Ratio test, Root test, and Divergence test related.

Question

(I) Ratio test: If the result is smaller than 1 then the sum is convergent, and if the sum is larger than 1 then the sum is divergent, and that got me thinking if negative infinity (smaller than 1) and positive infinity (larger than 1) are convergent and divergent, respectively. (And I understand that infinity is not a number, but still isn't negative infinity smaller than one? Or have I gone bananas?)

(II) Root test: If the result is smaller than 1 then the sum is (absolutely) convergent, but if the result is larger than 1 or equal to infinity then the sum is divergent. What kind of infinity do they mean in this case (Root test)?

(III) Divergence test: If the limit is not equal to zero, then the sum will diverge (and I understand that if it does equal zero then it can still be divergent, but anyway). Now, what I want to know is does this include infinity, be it negative or positive infinity, or am I missing something here?

Short note, most of the exercises I am required to do require detailed explanations and even if you do the whole calculations correctly but your explanation is wrong then the whole thing is considered wrong. Therefore, I want to actually know what I am doing, thank you! Also, please use (I)-(III) when explaining a specific test so I know which you're talking about.

Answer 1

(I) You need the absolute value of the limit result to be less than 1, so if your limit is $\pm\infty$ you will get a divergent series.

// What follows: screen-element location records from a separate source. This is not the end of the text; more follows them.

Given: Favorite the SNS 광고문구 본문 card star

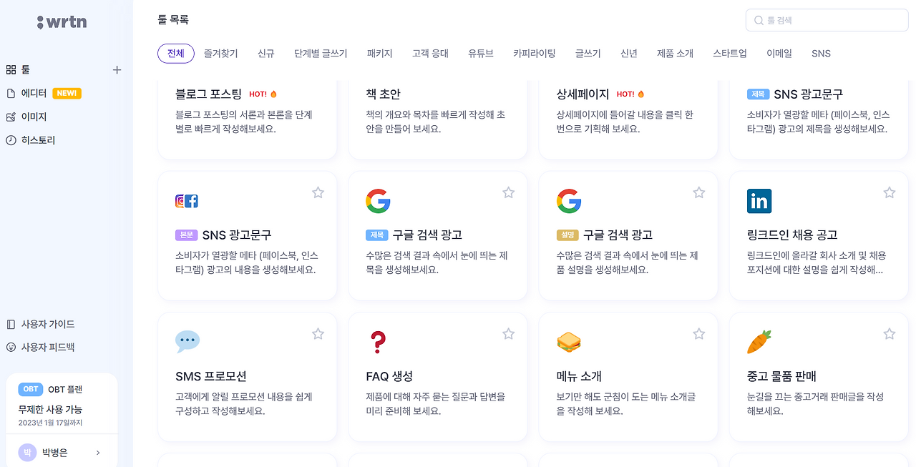Looking at the screenshot, I should (x=318, y=192).
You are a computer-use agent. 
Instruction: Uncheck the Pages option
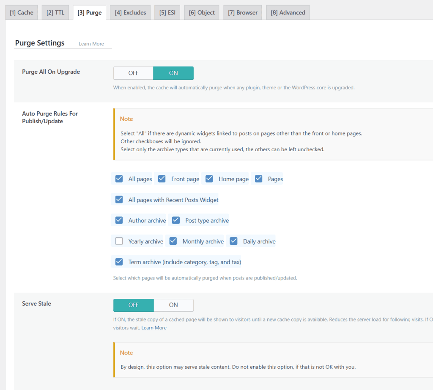[258, 178]
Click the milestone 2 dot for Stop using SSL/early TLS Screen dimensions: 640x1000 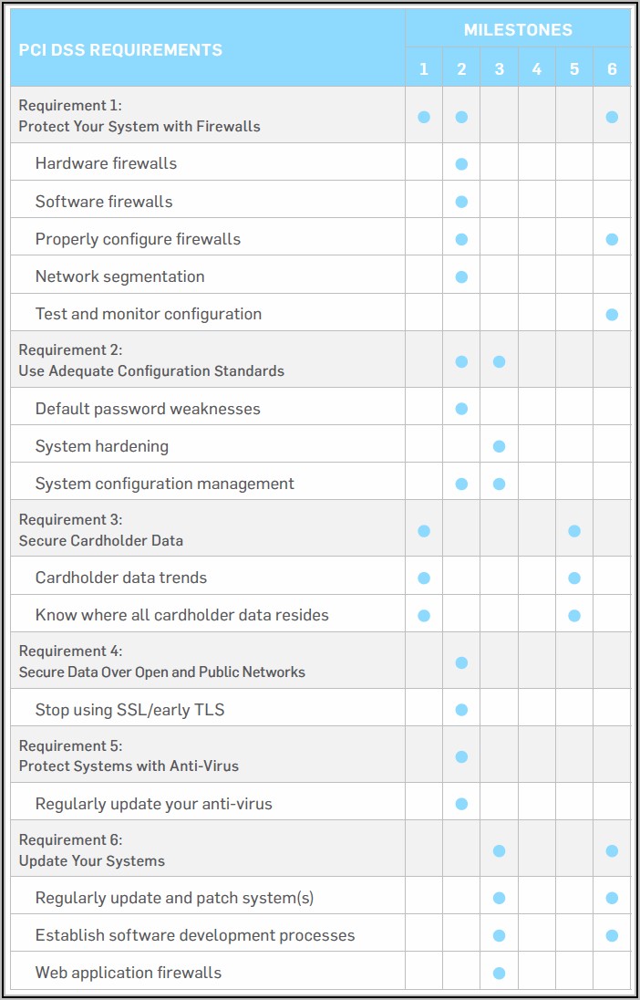[x=461, y=710]
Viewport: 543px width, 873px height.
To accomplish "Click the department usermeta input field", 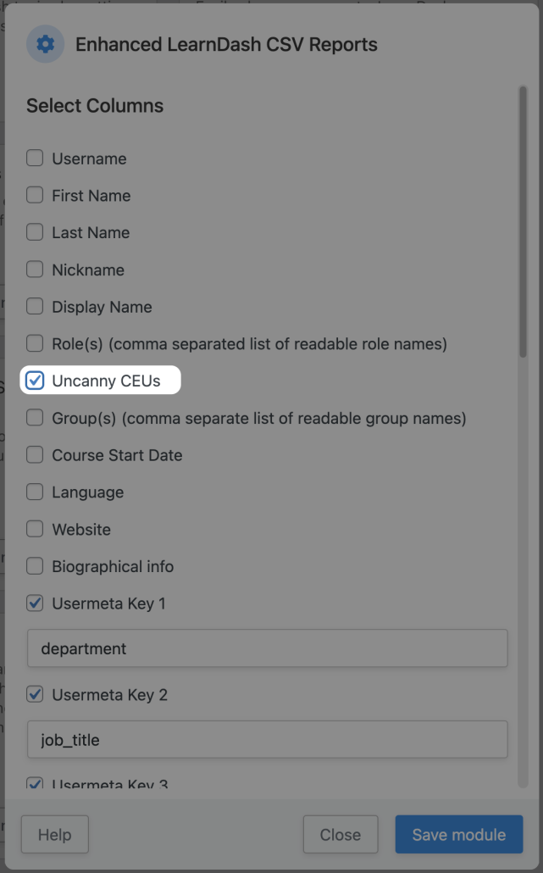I will 267,648.
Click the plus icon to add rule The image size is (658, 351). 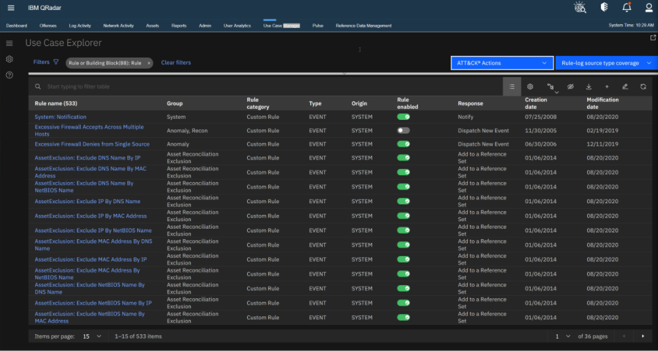pyautogui.click(x=607, y=87)
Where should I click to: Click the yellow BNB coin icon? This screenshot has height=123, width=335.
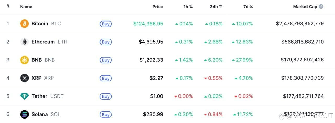[25, 60]
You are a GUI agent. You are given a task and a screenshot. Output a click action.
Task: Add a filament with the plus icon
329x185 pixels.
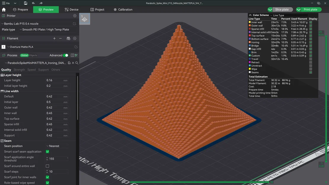pos(54,38)
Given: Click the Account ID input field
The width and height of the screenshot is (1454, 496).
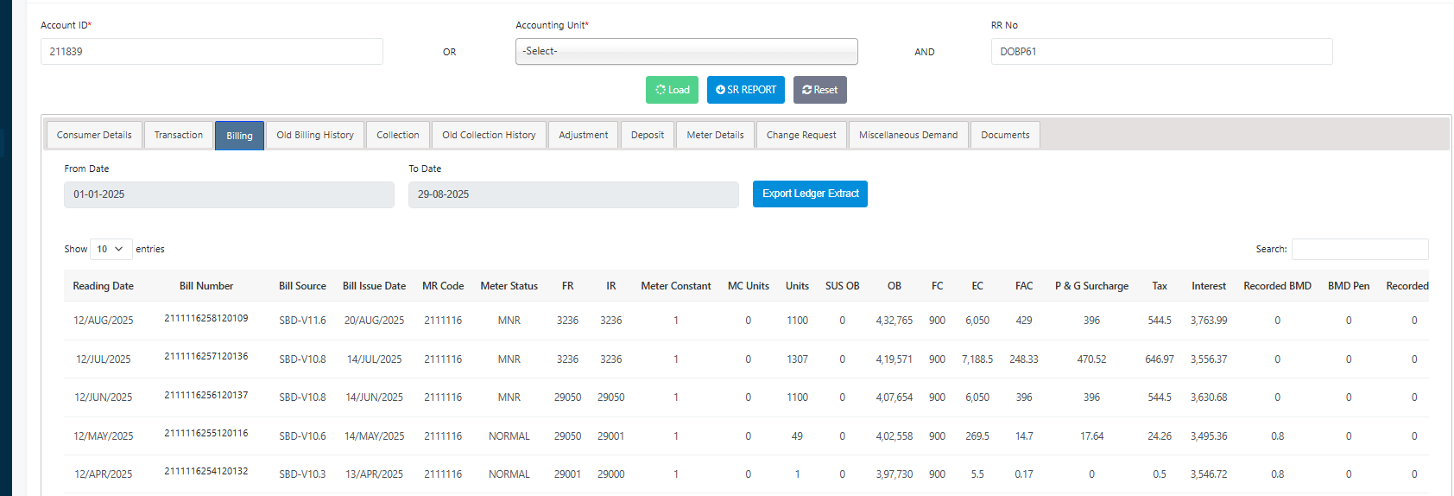Looking at the screenshot, I should (x=212, y=52).
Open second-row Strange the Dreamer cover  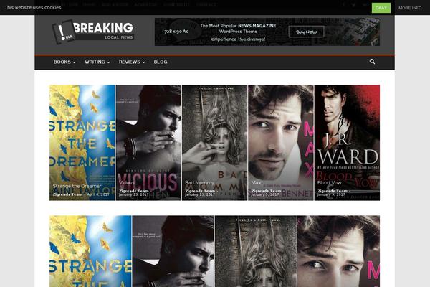coord(90,251)
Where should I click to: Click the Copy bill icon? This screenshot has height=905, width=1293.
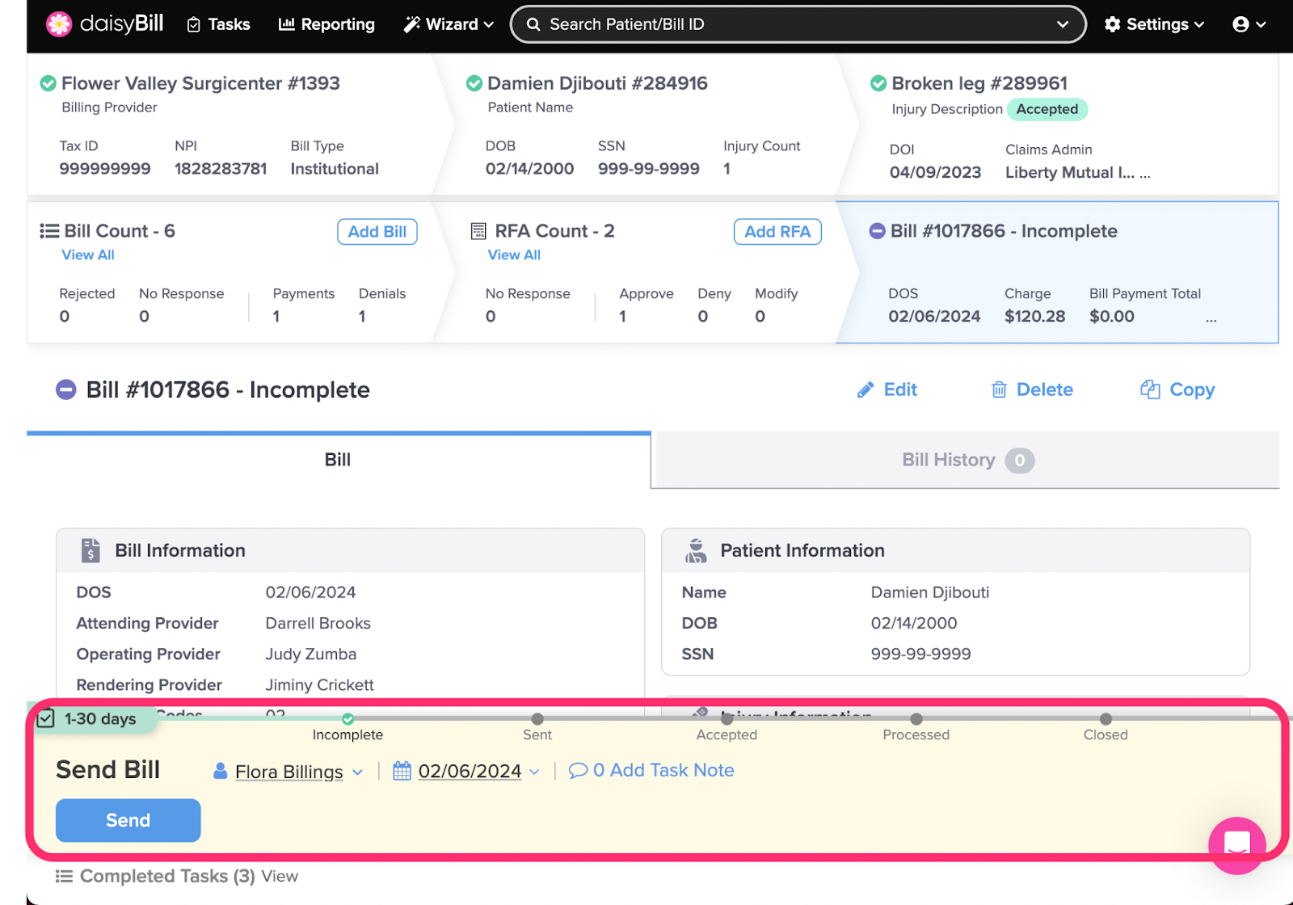[1150, 389]
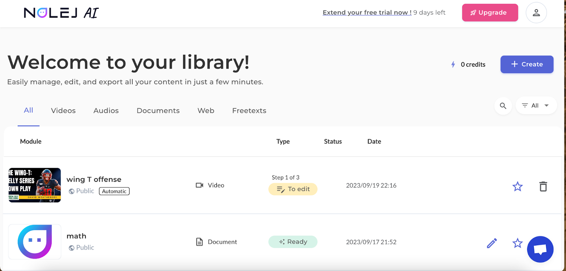Click the Upgrade button

pos(490,13)
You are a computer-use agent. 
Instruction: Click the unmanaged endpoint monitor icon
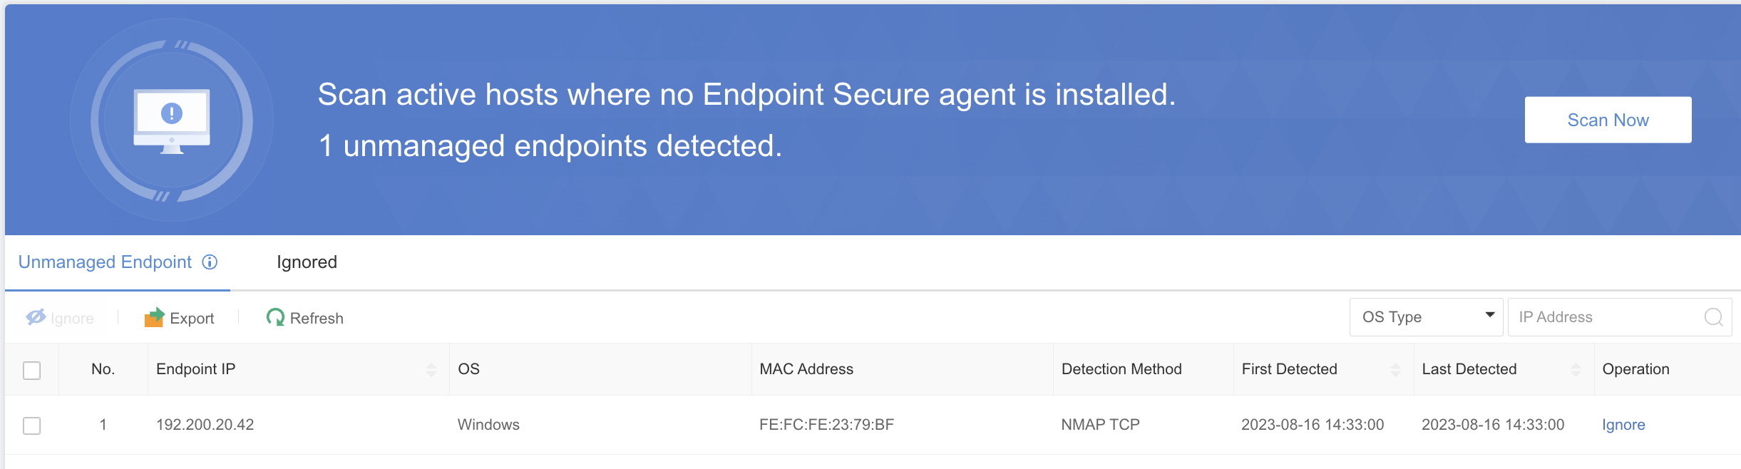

(II) You can think of any value greater than 1 as good enough to prove divergence. Any "kind of infinity" will do. Once again, absolute value applies here.

---

The takeaway from ratio and root tests is threefold:

1. $|\text{Limit}|<1\Longrightarrow\text{series converges absolutely}$
2. $|\text{Limit}|>1\Longrightarrow\text{series diverges}$
3. $|\text{Limit}|=1\Longrightarrow\text{test is inconclusive, so use another test for convergence!}$

---

(III) If the limit of the general term is not zero, the series diverges. If the limit is zero, the test is inconclusive! Be careful that you do not use the converse of this statement, because the converse is not true.

Examples:

• $\displaystyle\sum_{n=1}^\infty\frac{n}{n+1}$ diverges since $\displaystyle\lim_{n\to\infty}\frac{n}{n+1}=1\ne0.$
• $\displaystyle\sum_{n=1}^\infty\frac{n^2}{n+1}$ diverges since $\displaystyle\lim_{n\to\infty}\frac{n}{n+1}=\infty\ne0.$
• $\displaystyle\sum_{n=1}^\infty\frac{1}{n+1}$ has $\displaystyle\lim_{n\to\infty}\frac{1}{n+1}=0$ which means we do not know if the series converges or diverges unless we use another test.